The second problem with the NCAA tournament is the nature of the college game itself. The way the rules are now with the NBA, one and dones are prevalent among most of the perennial powerhouses. Coaches aren’t given the time or opportunity needed in order to develop their recruits into champions. The best example of this is perhaps Coach John Calipari’s teams at Memphis and Kentucky. Calipari frequently had 2-3 or more freshman draft picks in his starting lineups from 2006 to the present. Those teams, many of which had arguably the greatest collection of talent in college basketball in their given year, only won a championship once. The reason for this is inexperience. Teams filled with talented freshmen do not have the experience needed to weather the storm when they get hit in the mouth early in the game by a less talented team that gets hot and is loaded with juniors and seniors. Why do you think Butler made it to two championship games? Why did Duke win in 2010 with a relatively low talent level? Why did UConn win in 2011? They got hot at the right time and they were led by seasoned upperclassmen.

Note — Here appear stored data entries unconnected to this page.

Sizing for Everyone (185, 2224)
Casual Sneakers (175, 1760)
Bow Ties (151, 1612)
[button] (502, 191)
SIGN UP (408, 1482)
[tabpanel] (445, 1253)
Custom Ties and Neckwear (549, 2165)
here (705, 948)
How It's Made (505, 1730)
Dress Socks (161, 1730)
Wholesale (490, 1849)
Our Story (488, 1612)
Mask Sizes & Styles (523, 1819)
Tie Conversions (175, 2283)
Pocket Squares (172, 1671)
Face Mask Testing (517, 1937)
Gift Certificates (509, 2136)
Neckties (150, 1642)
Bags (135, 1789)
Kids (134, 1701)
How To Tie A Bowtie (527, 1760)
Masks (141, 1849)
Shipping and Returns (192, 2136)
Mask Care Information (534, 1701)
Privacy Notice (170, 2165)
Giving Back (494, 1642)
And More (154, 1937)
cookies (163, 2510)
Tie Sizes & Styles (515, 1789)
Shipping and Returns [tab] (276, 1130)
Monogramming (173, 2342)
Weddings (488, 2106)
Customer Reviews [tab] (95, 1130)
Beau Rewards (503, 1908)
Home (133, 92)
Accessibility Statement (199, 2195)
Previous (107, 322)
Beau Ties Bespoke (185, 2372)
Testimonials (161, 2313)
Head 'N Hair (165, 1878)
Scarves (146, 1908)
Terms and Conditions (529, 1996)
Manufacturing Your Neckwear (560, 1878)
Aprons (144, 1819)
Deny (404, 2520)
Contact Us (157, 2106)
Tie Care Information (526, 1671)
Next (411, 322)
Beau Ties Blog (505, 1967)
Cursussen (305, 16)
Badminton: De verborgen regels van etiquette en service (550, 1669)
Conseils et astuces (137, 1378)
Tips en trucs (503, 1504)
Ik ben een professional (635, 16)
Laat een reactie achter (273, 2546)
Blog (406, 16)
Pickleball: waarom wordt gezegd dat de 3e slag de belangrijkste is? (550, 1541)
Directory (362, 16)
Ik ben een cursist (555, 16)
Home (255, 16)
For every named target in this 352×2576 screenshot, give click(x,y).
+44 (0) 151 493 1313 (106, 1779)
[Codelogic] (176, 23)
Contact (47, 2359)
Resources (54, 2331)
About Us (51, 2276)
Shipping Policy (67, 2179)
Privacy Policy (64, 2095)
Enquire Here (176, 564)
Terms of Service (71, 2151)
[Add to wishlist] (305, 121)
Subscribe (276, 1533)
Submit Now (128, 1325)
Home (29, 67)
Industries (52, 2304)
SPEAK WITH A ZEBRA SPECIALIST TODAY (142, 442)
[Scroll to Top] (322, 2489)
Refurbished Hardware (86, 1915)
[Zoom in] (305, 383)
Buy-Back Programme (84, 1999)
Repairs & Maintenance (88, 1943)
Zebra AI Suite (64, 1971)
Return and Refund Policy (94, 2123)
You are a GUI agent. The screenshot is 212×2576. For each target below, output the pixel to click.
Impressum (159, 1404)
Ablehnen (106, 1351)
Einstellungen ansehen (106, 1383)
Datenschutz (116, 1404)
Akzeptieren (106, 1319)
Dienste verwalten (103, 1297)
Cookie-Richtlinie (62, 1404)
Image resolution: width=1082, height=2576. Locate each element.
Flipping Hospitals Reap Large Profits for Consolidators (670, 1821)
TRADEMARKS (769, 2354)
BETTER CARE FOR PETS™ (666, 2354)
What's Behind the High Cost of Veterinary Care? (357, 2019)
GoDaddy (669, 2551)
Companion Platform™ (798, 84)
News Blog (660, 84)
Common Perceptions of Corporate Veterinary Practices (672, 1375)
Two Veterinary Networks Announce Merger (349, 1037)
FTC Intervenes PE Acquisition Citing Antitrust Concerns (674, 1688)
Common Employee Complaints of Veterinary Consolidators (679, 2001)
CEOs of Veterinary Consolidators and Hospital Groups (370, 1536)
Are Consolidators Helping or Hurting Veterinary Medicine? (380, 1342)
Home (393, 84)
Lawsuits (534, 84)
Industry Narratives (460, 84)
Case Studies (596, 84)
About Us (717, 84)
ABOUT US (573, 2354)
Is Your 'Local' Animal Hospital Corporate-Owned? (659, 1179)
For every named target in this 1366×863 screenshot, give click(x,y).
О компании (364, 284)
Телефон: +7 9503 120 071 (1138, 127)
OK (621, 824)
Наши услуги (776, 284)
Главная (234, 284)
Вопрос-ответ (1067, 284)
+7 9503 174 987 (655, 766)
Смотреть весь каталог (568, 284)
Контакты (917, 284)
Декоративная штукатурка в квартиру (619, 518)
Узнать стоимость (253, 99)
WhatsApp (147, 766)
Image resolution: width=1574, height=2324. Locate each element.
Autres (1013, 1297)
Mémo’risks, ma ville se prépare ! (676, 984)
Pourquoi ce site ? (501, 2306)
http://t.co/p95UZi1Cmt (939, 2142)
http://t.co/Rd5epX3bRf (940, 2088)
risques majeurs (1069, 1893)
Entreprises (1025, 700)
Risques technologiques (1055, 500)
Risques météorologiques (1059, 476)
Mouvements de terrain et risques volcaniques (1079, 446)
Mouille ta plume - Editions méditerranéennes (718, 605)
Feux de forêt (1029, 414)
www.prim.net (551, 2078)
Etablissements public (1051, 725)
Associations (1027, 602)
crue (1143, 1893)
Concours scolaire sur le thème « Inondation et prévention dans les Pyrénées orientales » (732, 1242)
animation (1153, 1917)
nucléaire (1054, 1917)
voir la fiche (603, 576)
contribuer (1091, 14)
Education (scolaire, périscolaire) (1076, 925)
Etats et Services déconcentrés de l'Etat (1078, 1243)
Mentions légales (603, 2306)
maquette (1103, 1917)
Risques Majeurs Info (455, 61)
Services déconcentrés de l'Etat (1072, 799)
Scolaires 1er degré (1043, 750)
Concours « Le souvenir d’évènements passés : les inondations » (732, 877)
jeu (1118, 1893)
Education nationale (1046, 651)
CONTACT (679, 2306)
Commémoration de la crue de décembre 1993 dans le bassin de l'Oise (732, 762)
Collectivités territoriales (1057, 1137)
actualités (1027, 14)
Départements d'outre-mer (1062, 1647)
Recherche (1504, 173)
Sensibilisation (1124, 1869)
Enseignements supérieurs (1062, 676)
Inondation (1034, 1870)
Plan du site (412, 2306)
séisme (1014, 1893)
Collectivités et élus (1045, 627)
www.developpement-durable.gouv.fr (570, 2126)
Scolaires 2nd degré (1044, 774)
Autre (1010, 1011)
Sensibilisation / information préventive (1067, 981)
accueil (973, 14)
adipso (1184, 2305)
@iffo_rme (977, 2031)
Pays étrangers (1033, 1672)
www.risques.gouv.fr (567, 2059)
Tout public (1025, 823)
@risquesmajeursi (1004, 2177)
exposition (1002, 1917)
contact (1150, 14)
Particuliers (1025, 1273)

Before 2012, the last team to win the tournament who was arguably the best team there was Kansas, and Florida the year before them. Those teams are the exception to the rule, and they had the best of both worlds. Kansas was led by veterans in Mario Chalmers, Russel Robinson, and Brandon Rush, while getting quality contribution from underclassmen Sherron Collins and Darrel Arthur. Similarly, Florida was led by veterans Joakim Noah, Corey Brewer, and Al Horford but got quality contribution from highly touted recruit Maureese Speights.
Now, I realize the current format has produced chaos and excitement for the average fan, but how could we make the tournament better for the real basketball fans and make sure the best team wins more often? I would propose two changes. First, the tournament size should be reduced to 32 teams. 32 is a plenty high enough number, and it will force teams to place more importance on the regular season so they don’t have the option to sneak in on the bubble on a mediocre effort. Second, the rule for players going to the NBA should be changed to replicate the MLB rule. That is, if a player wants to go to the NBA straight out of high school, he should be allowed to do so. However, if he does not go straight out of high school, he will not be allowed in the NBA for three years, effectively eliminating one-and-dones and ensuring college players stay in college through their junior year. That way, players who have the talent and ability can go straight to the NBA if they feel they can, and others cannot leave after one season, leaving a coach having to rebuild seemingly every year.
I don’t think either of these things will happen, for a number of reasons. For these both to happen the NCAA and the NBA would need to make changes to their current rules. The NCAA would have to sacrifice a little money in reducing the field, but with the right marketing campaign they could eventually make the numbers work. But they would rather stick with the status quo and not have to make the effort. The NBA doesn’t care about the NCAA product, so long as they get the best players at the best time. Both would be wise to work together on this though, for the sake of dedicated college basketball fans everywhere.